- [取り組む課題]:
#1 DXの解説文で「デジタライゼーションとは、既存の業務プロセスに」で始まる段落を、主な事実を残して箇条書きに直してください。
#2 DXの解説文の内容を2文でまとめてください。
#3 DXの解説文を、最後の文の後から書き継いでください。

----- 読む文章

マニュペディアマニュサポがお届けするお役立ちコラム、連載中

DXのためのデジタライゼーションとデジタイゼーションの違い

コピー

最近、よく「DX」という言葉を耳にすることはないでしょうか。DXとはデジタルトランスフォーメーションの略で、IT技術導入のうえでは最終的段階を表す言葉です。DXに至るまでには、デジタイゼーションとデジタライゼーションを行う必要があります。

今回は、デジタイゼーション、デジタライゼーション、最後にDXの順で詳しく解説します。これからDXに取り組んでいこうと考えているなら、ぜひこの記事を参考にしてみてください。

デジタライゼーションとデジタイゼーションの違い

デジタライゼーションとデジタイゼーションは、デジタル化という言葉を細分化した際に生じる言葉です。

両者とも言葉自体は非常に似ていますが、意味は少し異なります。ひとつずつ説明していきましょう。

デジタライゼーションとは

デジタライゼーションとは、既存の業務プロセスにIT技術を加え、変革させることです。具体例としては、より顧客管理機能に長けたレジの導入や、書類発行業務をロボットに委託することなどが挙げられます。

デジタライゼーションは、業務効率以外に、生産性向上のために活用されるケースが多いです。そのため、デジタイゼーションよりは導入のハードルは高いでしょう。

しかし、ハードルが高い分、導入には大きなメリットがあります。そのメリットとは、売上向上や新たな事業展開が見込めることです。たとえば、店舗を構えて販売していたものをECサイト上で販売することで、新規顧客や事業拡大が見込めるようになります。

デジタイゼーションとは

デジタイゼーションとは、アナログツールをデジタルツールへ切り替えることです。たとえば、これまで紙媒体で扱われていた書類の電子化や、FAXでのやりとりをメールに変換することなどが挙げられます。

導入する際の手間があまりかからないため、多くの企業で取り組まれています。業務効率の向上やコストの削減が、主な目的です。

デジタライゼーションとデジタイゼーションのメリット

デジタライゼーションとデジタイゼーションには、さまざまなメリットがあります。今回は、代表的なものを4つご紹介します。

人為的ミスの削減

1つ目のメリットは、人為的ミスの削減です。どうしても発生しがちなミスはシステム化しましょう。

----------
----- 提供データ

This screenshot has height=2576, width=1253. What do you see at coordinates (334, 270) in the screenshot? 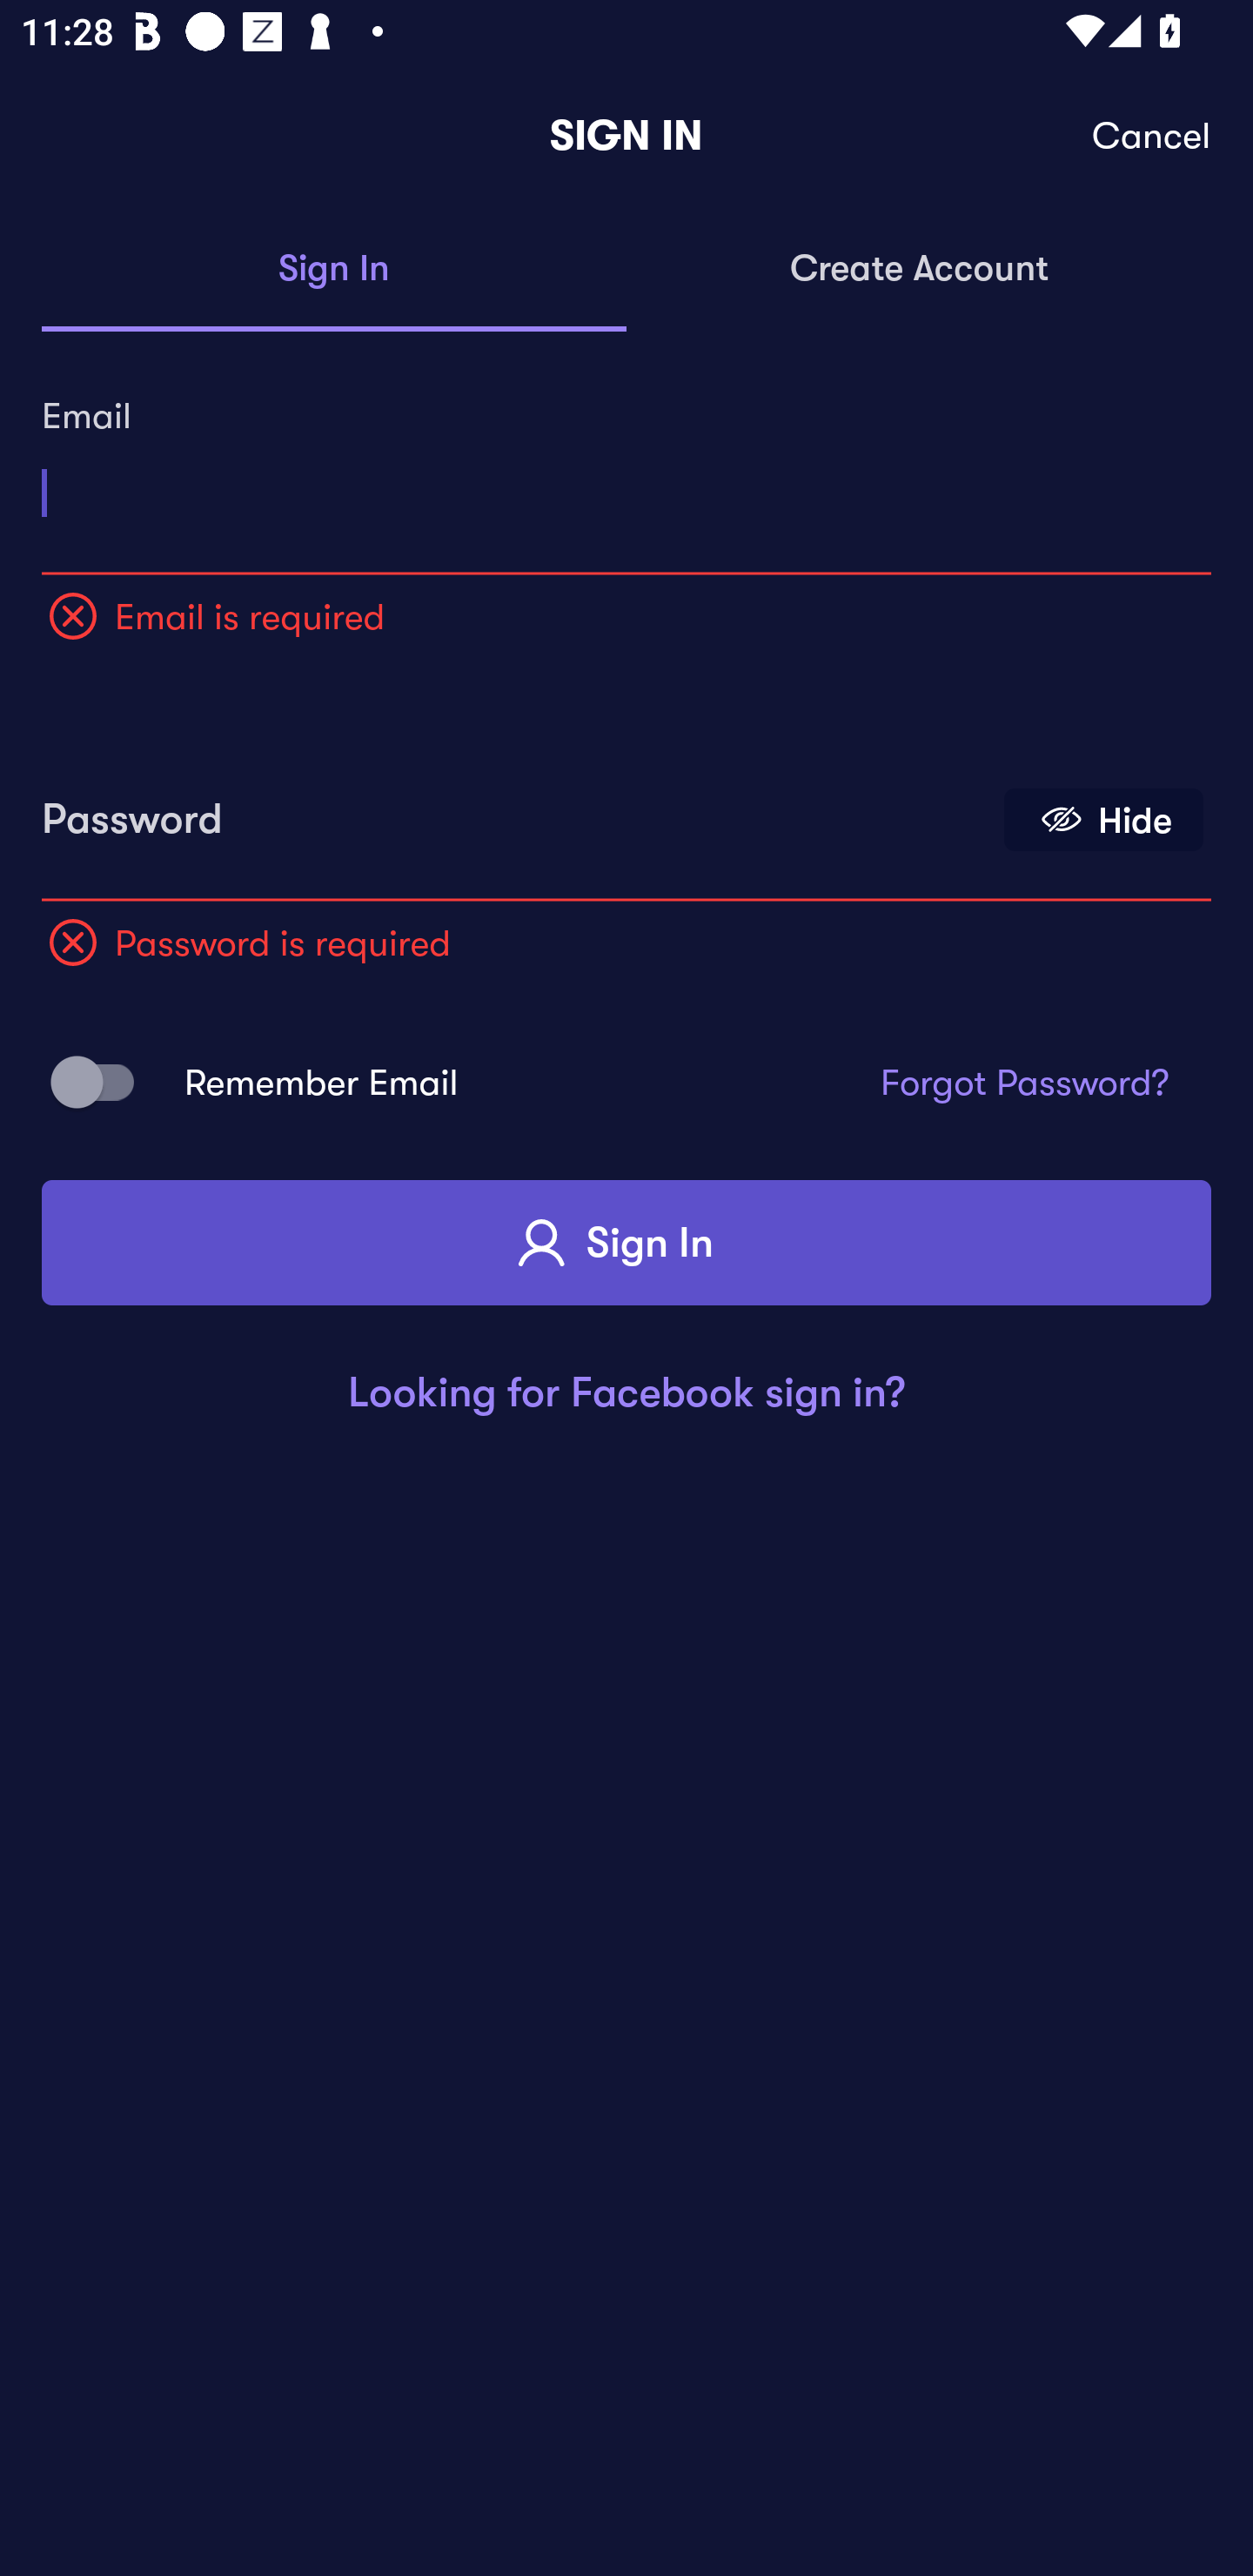
I see `Sign In` at bounding box center [334, 270].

----------

- [課題ごとの結果]:
#1
- 定義：既存の業務プロセスにIT技術を加え、変革させること
- 具体例：顧客管理機能に長けたレジの導入
- 具体例：書類発行業務のロボットへの委託

#2 DXはIT技術導入の最終的段階で、そこに至るにはデジタイゼーションとデジタライゼーションを行う必要がある。デジタイゼーションはアナログツールをデジタルツールへ切り替える手間の少ない取り組みで、デジタライゼーションは既存の業務プロセスにIT技術を加えて変革するものであり、導入のハードルは高いが売上向上や新たな事業展開が見込める。

#3
たとえば、経理上、手作業で計算していたものの自動計算化や、自動入力機能の利用で、単純な誤字脱字も減るでしょう。デジタルの力で、より正確性に長けた仕事ができます。

業務効率の向上

2つ目のメリットは、業務効率の向上です。従来の手間が省け、生産性へも期待が持てるでしょう。

業務効率の向上につながる主な例としては、以下のとおりです。
● 容易に情報共有ができる
● オンラインツールの活用
● 情報管理が身軽になる

まず、容易な情報共有とは、業務上のプロセスや業務記録をデータベース化するということです。データベース化により、必要なときに必要な情報をすぐ入手できます。

次に、オンラインツールの活用とは、オンライン会議ツールの利用や、連絡時にチャットやメールを使うことです。そうすることで会議室に行く手間を省き、より都合のよいタイミングでの連絡が可能になります。

最後に、情報管理が身軽になるとは、主に書類管理に関係したことです。今まで紙の書類を管理する際は、ファイリングし、そのファイルを保存する場所が必要でした。

しかし、デジタル技術を使った管理に切り替えることで、パソコン内にすべて集約できるため、保管場所の確保が必要ありません。

書類のWeb化・電子化について、こちらの記事でも紹介しています。

コストの削減

3つ目のメリットは、コストの削減です。実際には、人件費や経費がコスト削減へ直結する主な費用です。人件費に関しては、前述したような業務効率化が進むことによる労働時間の短縮が見込めます。

また、経費に関しては、紙を使う場合をたとえると分かりやすいでしょう。媒体を紙からデータに変えることで、印刷する際のコピー用紙やインク、印刷代自体、さらには保存場所を削減できます。

新たな価値提供

4つ目のメリットは、新たな価値提供です。業務効率やコスト削減を実現できれば、余った時間やお金を新たな事業やサービス提供にまわせます。

また、余ったお金や時間を既存事業の質を向上させるために使うことも新たな価値提供となるでしょう。

デジタライゼーションとDXの違い

両者の違いは、ビジネス内のどの範囲まで変革させるかというところにあります。まず、デジタライゼーションとは、前述したとおり、既存の業務プロセスにIT技術を加え、変革させることです。

そして、DXとはデジタルトランスフォーメーションの略語です。定義としては、IT技術を活用してビジネスモデルを変革させ、競争上の優位性を高めることを意味します。

つまり、デジタライゼーションは業務プロセスを変革させるのに対し、DXはビジネスモデルまで変革させ、かつ競争上の優位性を高めるところまでが定義です。この変革させる範囲の差が、両者の違いとして表れています。

DXが進んでいない場合の取り組み方

DXを進めるためには、デジタイゼーションとデジタライゼーションという2つのステップを踏む必要があります。

今回は、デジタイゼーション・デジタライゼーション・DXの順番で事例や推進方法を説明していきます。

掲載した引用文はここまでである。